PROBLEM: Below are lines of data, and only some are wanted. Please repeat exactly those from the line that has "Task: Expand participants" through the line that has "The image size is (1514, 1132).".

(INPUT DATA)

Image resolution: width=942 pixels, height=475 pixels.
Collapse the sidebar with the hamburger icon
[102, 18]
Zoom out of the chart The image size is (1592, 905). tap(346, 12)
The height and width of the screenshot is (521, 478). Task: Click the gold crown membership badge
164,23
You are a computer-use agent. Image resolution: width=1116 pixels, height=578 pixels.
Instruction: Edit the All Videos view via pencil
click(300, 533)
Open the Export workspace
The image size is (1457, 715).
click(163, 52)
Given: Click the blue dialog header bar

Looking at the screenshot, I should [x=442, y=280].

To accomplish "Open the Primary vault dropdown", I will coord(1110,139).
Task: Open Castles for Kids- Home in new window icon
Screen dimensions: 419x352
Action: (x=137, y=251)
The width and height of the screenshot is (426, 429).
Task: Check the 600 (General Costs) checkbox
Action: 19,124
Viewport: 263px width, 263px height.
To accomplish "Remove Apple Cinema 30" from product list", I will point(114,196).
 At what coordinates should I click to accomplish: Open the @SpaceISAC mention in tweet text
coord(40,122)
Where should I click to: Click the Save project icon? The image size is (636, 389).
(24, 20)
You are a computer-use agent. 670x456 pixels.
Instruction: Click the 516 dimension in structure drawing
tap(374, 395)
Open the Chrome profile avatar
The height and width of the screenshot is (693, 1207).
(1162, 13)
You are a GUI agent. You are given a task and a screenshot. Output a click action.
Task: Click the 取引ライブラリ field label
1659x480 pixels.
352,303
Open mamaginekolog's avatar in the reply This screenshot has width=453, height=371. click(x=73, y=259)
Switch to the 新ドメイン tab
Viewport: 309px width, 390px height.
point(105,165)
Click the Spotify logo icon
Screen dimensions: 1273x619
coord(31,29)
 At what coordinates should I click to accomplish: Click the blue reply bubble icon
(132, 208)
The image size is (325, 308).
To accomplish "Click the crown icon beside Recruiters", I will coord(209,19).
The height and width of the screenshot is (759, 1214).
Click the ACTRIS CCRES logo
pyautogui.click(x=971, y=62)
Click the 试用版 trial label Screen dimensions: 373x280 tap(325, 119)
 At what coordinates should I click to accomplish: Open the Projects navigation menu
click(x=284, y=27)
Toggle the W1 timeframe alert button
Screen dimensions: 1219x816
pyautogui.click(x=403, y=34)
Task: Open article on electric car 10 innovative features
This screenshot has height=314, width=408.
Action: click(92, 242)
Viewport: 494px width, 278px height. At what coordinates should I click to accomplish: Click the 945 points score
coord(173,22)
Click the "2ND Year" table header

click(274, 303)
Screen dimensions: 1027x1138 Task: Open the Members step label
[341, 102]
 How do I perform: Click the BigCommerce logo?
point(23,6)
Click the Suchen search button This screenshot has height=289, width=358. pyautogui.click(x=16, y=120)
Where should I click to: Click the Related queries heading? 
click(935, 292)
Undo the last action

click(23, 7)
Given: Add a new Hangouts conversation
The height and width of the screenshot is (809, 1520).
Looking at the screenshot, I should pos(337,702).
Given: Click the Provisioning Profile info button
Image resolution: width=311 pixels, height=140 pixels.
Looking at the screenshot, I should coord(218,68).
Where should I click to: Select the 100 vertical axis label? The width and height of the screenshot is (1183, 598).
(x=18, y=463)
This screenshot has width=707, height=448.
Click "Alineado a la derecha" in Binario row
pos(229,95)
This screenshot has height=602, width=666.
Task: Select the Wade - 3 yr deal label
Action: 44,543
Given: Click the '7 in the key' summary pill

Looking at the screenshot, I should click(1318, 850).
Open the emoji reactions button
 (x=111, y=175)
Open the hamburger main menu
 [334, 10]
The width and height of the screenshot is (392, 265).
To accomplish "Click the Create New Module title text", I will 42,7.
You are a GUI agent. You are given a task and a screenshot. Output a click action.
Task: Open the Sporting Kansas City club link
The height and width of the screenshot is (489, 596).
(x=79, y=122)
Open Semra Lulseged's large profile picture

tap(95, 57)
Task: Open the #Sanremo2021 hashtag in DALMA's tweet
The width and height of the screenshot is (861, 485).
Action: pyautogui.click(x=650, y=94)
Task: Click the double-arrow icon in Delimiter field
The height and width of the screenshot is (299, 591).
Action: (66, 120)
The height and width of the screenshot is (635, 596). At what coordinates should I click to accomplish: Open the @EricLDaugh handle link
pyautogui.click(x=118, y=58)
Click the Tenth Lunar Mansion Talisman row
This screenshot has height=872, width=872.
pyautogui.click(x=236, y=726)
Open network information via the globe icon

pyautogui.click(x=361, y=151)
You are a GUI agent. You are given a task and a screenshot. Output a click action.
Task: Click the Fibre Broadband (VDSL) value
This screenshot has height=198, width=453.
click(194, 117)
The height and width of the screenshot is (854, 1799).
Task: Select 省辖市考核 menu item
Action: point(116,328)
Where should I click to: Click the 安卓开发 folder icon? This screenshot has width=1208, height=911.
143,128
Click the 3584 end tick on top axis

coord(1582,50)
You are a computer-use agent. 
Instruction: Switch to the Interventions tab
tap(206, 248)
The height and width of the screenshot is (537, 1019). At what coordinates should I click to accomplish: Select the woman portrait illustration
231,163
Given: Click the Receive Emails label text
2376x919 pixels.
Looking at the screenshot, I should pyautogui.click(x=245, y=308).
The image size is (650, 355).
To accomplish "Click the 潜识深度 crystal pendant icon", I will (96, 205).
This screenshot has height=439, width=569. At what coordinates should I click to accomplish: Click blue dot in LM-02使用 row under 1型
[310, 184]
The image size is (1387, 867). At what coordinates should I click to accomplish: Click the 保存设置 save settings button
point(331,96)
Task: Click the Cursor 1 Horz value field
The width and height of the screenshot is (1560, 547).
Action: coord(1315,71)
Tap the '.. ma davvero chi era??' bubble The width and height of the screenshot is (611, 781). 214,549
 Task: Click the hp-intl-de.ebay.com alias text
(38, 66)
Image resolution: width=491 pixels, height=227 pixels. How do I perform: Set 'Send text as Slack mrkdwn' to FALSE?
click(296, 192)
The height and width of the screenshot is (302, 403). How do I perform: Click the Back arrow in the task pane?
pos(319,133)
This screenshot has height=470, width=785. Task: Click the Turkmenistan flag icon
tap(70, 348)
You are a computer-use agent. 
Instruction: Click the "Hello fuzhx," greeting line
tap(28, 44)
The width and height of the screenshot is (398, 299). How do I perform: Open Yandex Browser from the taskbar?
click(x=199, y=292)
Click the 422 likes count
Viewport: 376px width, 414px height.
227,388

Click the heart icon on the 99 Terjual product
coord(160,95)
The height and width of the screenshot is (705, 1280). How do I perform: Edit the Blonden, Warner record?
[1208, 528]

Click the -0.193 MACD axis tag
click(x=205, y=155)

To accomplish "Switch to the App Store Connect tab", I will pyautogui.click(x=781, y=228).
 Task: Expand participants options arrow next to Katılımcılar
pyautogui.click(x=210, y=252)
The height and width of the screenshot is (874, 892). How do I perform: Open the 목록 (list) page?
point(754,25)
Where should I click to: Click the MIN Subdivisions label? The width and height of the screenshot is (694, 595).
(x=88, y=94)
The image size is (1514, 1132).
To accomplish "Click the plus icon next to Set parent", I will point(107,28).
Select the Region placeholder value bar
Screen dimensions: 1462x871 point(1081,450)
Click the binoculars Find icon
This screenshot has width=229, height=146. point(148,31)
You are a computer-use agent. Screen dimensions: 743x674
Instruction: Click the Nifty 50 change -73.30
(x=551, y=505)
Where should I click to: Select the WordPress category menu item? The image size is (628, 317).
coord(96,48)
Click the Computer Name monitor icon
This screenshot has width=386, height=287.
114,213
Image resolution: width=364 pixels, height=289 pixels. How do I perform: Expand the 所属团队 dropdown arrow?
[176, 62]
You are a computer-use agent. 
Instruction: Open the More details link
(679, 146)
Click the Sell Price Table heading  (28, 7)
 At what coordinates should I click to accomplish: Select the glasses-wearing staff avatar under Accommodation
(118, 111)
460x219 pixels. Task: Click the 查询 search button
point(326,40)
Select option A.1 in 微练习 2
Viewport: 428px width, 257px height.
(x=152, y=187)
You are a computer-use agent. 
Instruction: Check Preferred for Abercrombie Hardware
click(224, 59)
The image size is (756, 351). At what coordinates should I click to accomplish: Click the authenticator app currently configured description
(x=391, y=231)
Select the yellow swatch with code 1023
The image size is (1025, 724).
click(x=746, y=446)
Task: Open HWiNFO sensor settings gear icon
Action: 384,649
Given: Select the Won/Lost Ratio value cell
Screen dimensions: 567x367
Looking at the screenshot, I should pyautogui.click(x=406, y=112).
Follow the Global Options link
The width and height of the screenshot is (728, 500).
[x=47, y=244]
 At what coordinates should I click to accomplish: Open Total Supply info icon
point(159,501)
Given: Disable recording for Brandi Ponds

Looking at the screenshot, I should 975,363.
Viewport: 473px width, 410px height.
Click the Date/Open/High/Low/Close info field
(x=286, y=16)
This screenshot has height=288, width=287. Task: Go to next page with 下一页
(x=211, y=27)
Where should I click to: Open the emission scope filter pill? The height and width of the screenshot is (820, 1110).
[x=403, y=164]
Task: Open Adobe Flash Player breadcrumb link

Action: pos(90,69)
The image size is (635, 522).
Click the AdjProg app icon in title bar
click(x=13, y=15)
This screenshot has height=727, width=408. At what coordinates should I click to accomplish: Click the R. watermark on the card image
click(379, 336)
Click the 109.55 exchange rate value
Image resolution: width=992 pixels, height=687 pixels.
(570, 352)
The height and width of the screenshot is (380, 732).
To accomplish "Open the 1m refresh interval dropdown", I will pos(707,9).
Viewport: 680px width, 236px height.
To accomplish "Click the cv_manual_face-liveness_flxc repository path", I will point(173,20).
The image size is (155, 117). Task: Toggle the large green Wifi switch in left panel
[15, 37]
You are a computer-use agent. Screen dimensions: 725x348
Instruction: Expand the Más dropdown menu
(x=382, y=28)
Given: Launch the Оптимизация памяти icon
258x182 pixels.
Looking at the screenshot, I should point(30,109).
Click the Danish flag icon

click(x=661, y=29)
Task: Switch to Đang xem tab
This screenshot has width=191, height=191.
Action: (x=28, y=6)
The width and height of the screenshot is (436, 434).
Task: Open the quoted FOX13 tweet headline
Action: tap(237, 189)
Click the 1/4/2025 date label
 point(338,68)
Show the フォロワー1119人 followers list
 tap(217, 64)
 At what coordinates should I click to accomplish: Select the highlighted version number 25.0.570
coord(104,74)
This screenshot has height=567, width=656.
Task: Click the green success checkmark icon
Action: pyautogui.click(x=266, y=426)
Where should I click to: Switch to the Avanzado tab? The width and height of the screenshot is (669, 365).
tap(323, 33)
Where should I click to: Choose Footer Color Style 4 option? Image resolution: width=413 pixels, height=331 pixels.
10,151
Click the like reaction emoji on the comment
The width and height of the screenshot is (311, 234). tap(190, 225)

(End INPUT DATA)

EXERCISE SOLUTION:
 Task: Expand participants options arrow next to Katılımcılar
pyautogui.click(x=210, y=252)
The height and width of the screenshot is (874, 892). How do I perform: Open the 목록 (list) page?
point(754,25)
Where should I click to: Click the MIN Subdivisions label? The width and height of the screenshot is (694, 595).
(x=88, y=94)
The image size is (1514, 1132).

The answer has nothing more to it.